Exercise brief — Would you please return the lines of the entries below starting at the line that has "Task: Open notes" and ending at the line that has "Screen dimensions: 1540x866", both included, exactly as they are?

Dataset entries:
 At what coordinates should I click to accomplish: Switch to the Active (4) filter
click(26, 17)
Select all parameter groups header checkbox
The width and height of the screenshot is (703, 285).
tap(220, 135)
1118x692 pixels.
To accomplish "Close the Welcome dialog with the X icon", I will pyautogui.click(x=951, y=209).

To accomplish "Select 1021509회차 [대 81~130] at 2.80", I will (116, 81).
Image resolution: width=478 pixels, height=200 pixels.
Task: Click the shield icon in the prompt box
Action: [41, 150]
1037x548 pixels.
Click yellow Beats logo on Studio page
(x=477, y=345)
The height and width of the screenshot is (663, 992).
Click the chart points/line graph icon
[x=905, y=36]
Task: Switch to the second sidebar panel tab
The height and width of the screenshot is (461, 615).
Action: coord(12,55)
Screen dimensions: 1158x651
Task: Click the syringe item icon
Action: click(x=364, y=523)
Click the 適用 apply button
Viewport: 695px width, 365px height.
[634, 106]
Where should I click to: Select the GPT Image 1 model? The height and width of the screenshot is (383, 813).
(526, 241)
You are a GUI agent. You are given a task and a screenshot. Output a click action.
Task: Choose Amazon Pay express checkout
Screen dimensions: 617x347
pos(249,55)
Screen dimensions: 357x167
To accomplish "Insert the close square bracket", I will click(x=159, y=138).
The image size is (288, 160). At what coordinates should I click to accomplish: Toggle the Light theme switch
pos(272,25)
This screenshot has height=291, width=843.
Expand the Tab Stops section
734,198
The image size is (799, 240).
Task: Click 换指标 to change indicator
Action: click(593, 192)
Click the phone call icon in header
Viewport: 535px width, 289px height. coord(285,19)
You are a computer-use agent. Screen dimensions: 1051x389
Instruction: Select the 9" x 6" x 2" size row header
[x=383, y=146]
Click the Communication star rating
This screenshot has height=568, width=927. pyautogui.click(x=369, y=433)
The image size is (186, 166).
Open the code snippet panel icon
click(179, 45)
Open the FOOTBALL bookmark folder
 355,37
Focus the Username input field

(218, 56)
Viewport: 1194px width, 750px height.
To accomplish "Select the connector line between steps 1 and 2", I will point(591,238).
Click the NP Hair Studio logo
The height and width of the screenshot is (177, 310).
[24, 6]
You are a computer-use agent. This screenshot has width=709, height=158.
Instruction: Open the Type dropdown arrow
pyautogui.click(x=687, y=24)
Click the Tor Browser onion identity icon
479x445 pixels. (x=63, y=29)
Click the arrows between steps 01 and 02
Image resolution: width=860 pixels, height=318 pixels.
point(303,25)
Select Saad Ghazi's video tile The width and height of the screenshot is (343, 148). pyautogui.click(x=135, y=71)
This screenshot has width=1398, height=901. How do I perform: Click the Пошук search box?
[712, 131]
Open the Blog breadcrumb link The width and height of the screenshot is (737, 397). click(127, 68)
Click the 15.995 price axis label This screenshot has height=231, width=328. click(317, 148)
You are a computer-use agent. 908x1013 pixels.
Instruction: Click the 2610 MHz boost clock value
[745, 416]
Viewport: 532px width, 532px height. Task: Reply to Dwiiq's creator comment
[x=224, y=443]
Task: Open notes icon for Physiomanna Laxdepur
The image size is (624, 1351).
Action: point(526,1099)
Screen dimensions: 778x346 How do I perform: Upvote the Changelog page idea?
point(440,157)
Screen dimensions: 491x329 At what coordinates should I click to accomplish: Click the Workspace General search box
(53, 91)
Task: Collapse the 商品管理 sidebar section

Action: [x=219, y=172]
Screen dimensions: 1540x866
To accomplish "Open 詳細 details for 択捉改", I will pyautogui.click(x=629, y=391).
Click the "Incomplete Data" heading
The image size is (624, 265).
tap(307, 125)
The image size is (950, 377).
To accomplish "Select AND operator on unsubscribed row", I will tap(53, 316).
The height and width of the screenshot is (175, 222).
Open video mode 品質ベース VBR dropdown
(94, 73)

Result below —
Task: Open notes icon for Physiomanna Laxdepur
The image size is (624, 1351).
Action: point(526,1099)
Screen dimensions: 778x346 How do I perform: Upvote the Changelog page idea?
point(440,157)
Screen dimensions: 491x329 At what coordinates should I click to accomplish: Click the Workspace General search box
(53, 91)
Task: Collapse the 商品管理 sidebar section

Action: [x=219, y=172]
Screen dimensions: 1540x866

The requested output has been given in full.